Anonymous 0 Comments

They let anybody build on top of ChatGPT.

Imagine a blank t-shirt store opened their doors and said “anybody who wants to buy our blank t-shirts can draw whatever they want on them and do what they wish with them”.

The underlying t-shirt doesn’t change, but whatever goes on top of it is up to any developer.

Anonymous 0 Comments

[removed]

Anonymous 0 Comments

ChatGPT and other AI models are the results of programs. People have been researching how to best write programs that make AI models for a long time, with some nice breakthroughs in the last decade.

Yet, there is nothing magical about ChatGPT other than that we finally got over a threshold. Using the same AI training on a computer that’s 5 years older would produce an unusable model that barely manages to string 5 words together. Not because the older computer does something different, but because it is slower.

Note that on the scale of computing power that is needed for an AI, even small differences can make a huge difference in the outcome. When training a model takes several months, doubling the compute power by letting it train twice the time isn’t that easy.

The same goes double for the amount of training data that can be used. Getting a 50 TB SSD nowadays is expensive. Getting it 20 years ago was impossible. Even collecting all the data got easier.

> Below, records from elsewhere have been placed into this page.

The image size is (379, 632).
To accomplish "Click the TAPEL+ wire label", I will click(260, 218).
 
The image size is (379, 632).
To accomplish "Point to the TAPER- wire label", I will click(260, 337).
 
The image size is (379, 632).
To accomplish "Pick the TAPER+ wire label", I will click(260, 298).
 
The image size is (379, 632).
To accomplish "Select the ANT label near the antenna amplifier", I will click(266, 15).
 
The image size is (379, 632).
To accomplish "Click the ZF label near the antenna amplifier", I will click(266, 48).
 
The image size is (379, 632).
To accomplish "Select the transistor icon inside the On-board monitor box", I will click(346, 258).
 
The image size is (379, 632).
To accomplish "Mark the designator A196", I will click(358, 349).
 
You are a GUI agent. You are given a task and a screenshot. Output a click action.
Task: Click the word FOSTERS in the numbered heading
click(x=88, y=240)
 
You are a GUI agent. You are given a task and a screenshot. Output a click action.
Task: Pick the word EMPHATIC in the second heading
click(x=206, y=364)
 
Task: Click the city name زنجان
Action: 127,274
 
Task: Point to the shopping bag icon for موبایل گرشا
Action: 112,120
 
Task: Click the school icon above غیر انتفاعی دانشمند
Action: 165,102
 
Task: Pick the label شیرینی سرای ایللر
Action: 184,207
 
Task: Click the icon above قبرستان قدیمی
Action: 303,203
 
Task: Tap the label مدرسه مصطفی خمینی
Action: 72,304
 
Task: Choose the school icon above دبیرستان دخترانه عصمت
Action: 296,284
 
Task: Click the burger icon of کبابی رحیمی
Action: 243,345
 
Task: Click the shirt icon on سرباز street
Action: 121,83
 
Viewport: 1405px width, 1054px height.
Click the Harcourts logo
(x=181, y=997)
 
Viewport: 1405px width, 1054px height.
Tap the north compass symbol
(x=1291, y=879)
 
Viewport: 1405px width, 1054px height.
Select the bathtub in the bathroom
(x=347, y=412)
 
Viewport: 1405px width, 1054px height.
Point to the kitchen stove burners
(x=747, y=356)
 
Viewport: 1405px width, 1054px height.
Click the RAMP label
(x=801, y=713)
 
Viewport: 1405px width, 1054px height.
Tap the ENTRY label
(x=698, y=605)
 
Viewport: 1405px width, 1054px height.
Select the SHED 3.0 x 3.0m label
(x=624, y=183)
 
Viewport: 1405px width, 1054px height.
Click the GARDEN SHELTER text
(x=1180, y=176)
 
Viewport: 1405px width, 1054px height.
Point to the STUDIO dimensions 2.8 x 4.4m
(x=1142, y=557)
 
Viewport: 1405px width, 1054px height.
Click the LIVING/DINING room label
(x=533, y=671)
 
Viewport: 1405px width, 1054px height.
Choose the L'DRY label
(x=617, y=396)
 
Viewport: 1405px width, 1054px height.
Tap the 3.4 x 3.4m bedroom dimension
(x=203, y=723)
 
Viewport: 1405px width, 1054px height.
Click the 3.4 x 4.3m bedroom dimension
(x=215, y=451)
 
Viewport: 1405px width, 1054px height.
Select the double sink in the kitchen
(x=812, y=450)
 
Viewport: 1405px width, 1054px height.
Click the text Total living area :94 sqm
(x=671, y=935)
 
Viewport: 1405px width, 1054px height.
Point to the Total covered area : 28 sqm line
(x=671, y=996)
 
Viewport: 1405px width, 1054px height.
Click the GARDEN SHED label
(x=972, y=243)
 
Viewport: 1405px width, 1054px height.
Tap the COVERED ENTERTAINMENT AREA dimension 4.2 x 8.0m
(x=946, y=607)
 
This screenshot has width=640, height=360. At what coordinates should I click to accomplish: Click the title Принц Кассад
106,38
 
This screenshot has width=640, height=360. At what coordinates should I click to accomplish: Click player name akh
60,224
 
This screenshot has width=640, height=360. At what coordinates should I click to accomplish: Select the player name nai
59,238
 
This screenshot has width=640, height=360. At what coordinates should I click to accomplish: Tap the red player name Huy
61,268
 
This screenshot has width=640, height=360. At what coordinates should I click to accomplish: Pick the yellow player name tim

And it goes triple for the size of the model. You can’t train a model as big as ChatGPT on a GPU with 8 GB RAM. So the available training hardware had an effect on the size of the models, and bigger models unsurprisingly work better (brain size matters. try asking a mouse about it!).

So, in short: We got to the point where we have the hardware to train a big enough model with enough data for long enough to get a good result.

Additionally, models don’t scale linearly but appear to have thresholds where they suddenly get better.

Anonymous 0 Comments

Because the vast majority of them are just using ChatGPT. The company sells licenses so you can make whatever app you want with it.

The couple that are using something else have been in development for years, and rushed their release out in order to compete with ChatGPT before it’s too late.

Anonymous 0 Comments

It’s relatively simple technology. GPT architecture was created in Google and published in 2018, another paper that improved this tech is called “attention is all you need” was a breakthrough and also was published. Facebook launched it open source models LLaMa right after ChatGPT surge. Everything else is training, data collection, fine-tuning. It’s expensive, but nothing complex here

Anonymous 0 Comments

Don’t mistake “not interesting to the general public” to be the same as “zero”.

Just because we have media focus on AI right now does not mean that the functionality came out of nowhere overnight – there have been many breakthroughs over the “quiet” period which hasn’t grabbed the publics interest.